Check every line of the data below for "dropdown". Copy each one that has it.

----- Information shown

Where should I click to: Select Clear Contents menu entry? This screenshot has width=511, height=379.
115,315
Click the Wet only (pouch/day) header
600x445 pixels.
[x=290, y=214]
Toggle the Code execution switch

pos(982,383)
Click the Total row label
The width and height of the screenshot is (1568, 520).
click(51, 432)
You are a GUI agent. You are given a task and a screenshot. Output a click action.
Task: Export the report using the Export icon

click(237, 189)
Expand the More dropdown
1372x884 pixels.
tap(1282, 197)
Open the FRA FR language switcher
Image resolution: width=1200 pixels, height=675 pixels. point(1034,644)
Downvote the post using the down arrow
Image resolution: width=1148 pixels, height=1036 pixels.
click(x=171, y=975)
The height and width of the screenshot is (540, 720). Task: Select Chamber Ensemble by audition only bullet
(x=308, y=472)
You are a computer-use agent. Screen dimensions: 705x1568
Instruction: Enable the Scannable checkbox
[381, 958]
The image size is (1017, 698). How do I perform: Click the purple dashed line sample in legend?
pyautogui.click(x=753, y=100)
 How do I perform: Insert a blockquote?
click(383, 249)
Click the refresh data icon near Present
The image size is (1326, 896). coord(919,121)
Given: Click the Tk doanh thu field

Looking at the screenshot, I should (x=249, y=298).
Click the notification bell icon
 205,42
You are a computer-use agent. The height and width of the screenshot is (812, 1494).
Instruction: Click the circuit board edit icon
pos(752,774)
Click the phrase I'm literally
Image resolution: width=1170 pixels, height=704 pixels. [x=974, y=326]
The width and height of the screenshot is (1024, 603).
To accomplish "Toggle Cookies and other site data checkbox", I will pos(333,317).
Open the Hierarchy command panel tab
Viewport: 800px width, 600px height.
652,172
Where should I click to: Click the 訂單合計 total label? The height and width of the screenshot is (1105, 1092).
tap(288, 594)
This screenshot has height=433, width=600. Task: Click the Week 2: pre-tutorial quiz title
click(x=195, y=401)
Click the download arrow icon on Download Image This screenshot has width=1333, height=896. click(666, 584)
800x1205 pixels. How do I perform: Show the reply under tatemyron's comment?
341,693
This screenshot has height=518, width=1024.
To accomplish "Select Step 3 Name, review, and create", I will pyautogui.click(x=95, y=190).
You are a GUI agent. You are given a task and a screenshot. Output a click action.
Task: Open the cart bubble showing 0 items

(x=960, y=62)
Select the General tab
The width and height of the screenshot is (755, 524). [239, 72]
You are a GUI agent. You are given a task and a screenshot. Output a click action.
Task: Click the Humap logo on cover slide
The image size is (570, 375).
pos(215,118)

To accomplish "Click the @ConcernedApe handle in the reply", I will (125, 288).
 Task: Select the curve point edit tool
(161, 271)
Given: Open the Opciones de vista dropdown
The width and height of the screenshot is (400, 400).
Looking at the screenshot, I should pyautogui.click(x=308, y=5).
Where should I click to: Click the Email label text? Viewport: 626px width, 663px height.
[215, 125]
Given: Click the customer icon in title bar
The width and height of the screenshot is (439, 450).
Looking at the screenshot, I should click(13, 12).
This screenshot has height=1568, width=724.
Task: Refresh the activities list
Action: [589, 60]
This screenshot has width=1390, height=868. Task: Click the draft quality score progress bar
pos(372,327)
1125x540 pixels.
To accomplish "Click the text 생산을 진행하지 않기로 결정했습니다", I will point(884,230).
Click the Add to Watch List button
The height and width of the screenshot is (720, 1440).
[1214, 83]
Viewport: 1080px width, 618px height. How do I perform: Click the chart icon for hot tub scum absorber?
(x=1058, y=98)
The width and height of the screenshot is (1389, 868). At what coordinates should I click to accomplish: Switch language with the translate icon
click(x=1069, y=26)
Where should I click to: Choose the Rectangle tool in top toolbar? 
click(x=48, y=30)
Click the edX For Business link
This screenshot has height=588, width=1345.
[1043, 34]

----------

- Written answer
Expand the More dropdown
Given: Open the Opciones de vista dropdown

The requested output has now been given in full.